Fortran

Elementary Variable Types: What are integer, real, complex, logical, or character variables? Storage demands? Precision of floating point numbers? what is a (parameter) constant?

Memory is distributed in Bytes (sets of 8 bits). One “word” is considered usually 4 or 8 Bytes.

  • Integer: Integer numbers, -1, 0, 1, 2, … Represented exactly by converting them to the binary system.
  • Real: Floating point numbers, 1.3e-6, 4.44e4, … Takes one word of memory.
  • Complex: Complex floating point numbers, represented by two floating point numbers, (3.0e-6,1.3e4). Takes two words of memory.
  • Logical: Boolean; True or False.
  • Character: character strings, ‘this is a string’. Strings have a certain length.
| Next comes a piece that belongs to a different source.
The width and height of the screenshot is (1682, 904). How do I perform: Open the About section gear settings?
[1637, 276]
Enconded character by character using a table (usually the ASCII code).
  • Floating point numbers: Split into sign, exponent, and mantissa.

floating-point The accuracy of floating points depends on the number of Bytes per word:

  • 32 Bit ~ 6 decimal digits == Single Precision
  • 64 Bit ~ 15 decimal digits == Double Precision

These are declared in the declaration block as:

real(4)   x !Single precision
real(8)   y !Double precision
real(k)   z !Another precision defined by k, e.g. k=16 -> 128 Bits

The default for integers is usually 32 Bit (sufficient accuracy for -2**31 to +2**31). But it can be increased, e.g.

integer(8) m

values of the “kind parameter” depend on compiler, but most compilers provide double precision floating point numbers. Parameters are constant values not computed, and available during compilation. They are also protected from being over-written.
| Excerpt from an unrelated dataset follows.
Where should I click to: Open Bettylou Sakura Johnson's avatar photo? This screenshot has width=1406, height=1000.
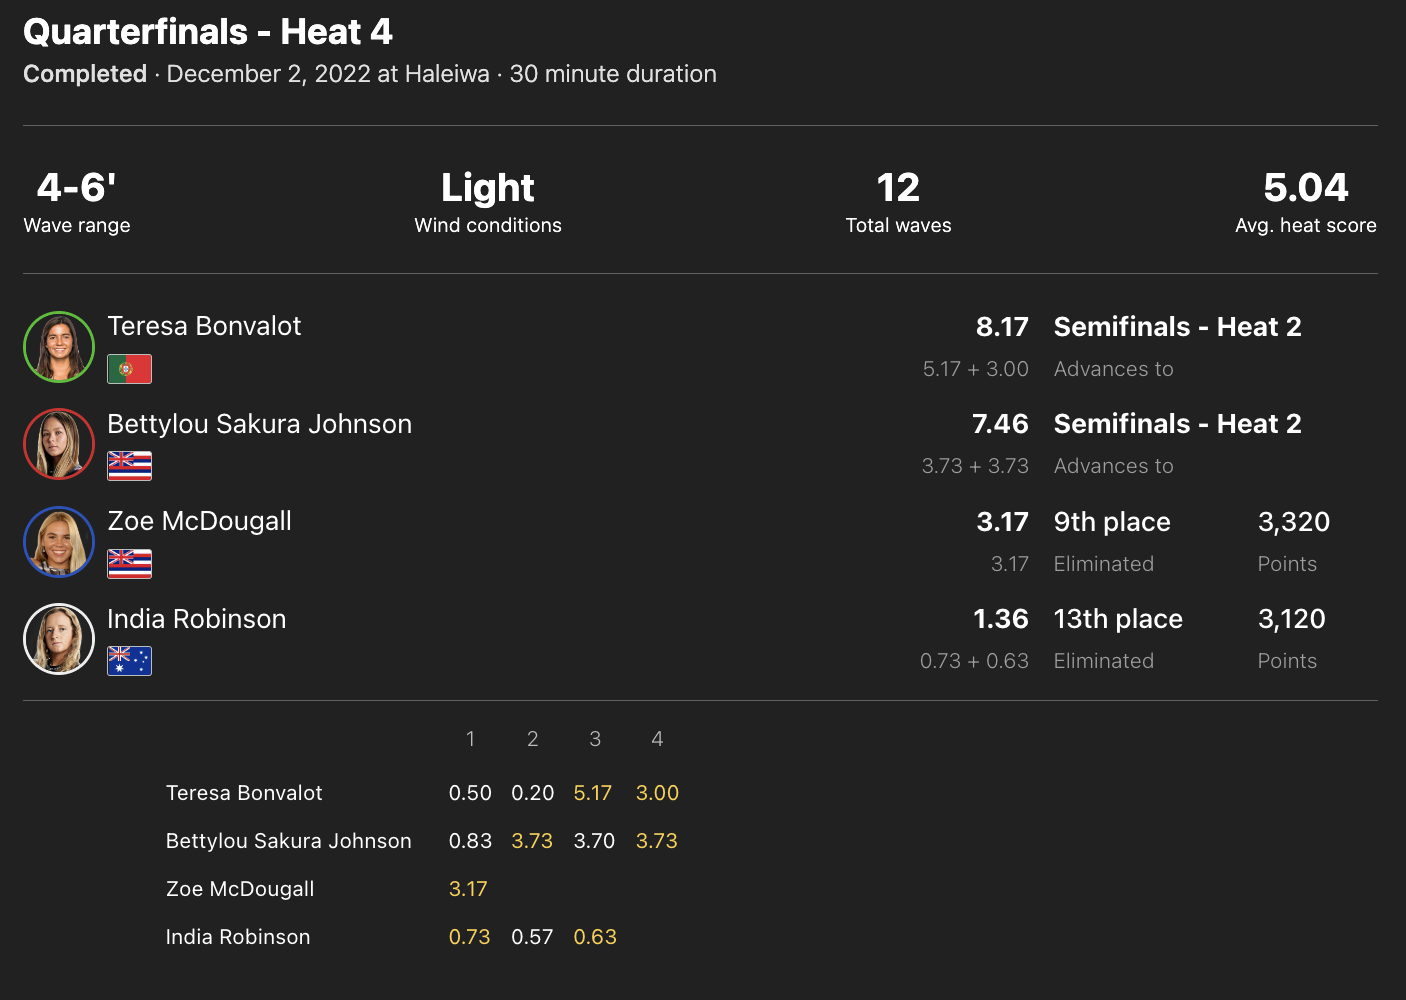(59, 444)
real(8), parameter :: pi = 3.14159265

 Arrays and allocation: Declaration? How are one- and multi-dimensional arrays stored in Fortran? Static, automatic, and dynamic allocation of arrays. 

Declaration:

real(8),allocatable :: mata(:,:)

Allocation:

allocate(mata(ndim1,ndim2),stat_ierr)
if (ierr.ne.0) then
  react to error condition
end if
  • Arrays are stored in successive memory blocks in a given order.
  • Matrices are not stored in some sort of funky matrix-shaped arrangement in the memory, but also successively as an array (see two examples below) in column major order, i.e. the matrix is stored in memory in the order column-row.
  • Index are run faster from first to last (opposite in Python).
  • Array operations are done element-wise. For instance, the product of two arrays gives simply the product of each pair of components (not the mathematical matrix multiplication!)

matrix-storage

Symmetric matrices can be packed as:

matrix-storage-sym

Q: Difference between static, automatic and dynamic allocation?

Array operations

Arrays can be efficiently operated with the BLAS (Basic Linear Algebra Subprograms). It is organized in 3 levels:

  1. Vector operations
  2. Vector-matrix operations
  3. Matrix-matrix operations

The data transfer from memory to CPU often takes longer than arithmetic operations. Therefore, each level has increasingly high performance since it requires the least amount of memory access per  arithmetic operation (Level 3 >> Level 2 > Level 1, in terms of efficiency).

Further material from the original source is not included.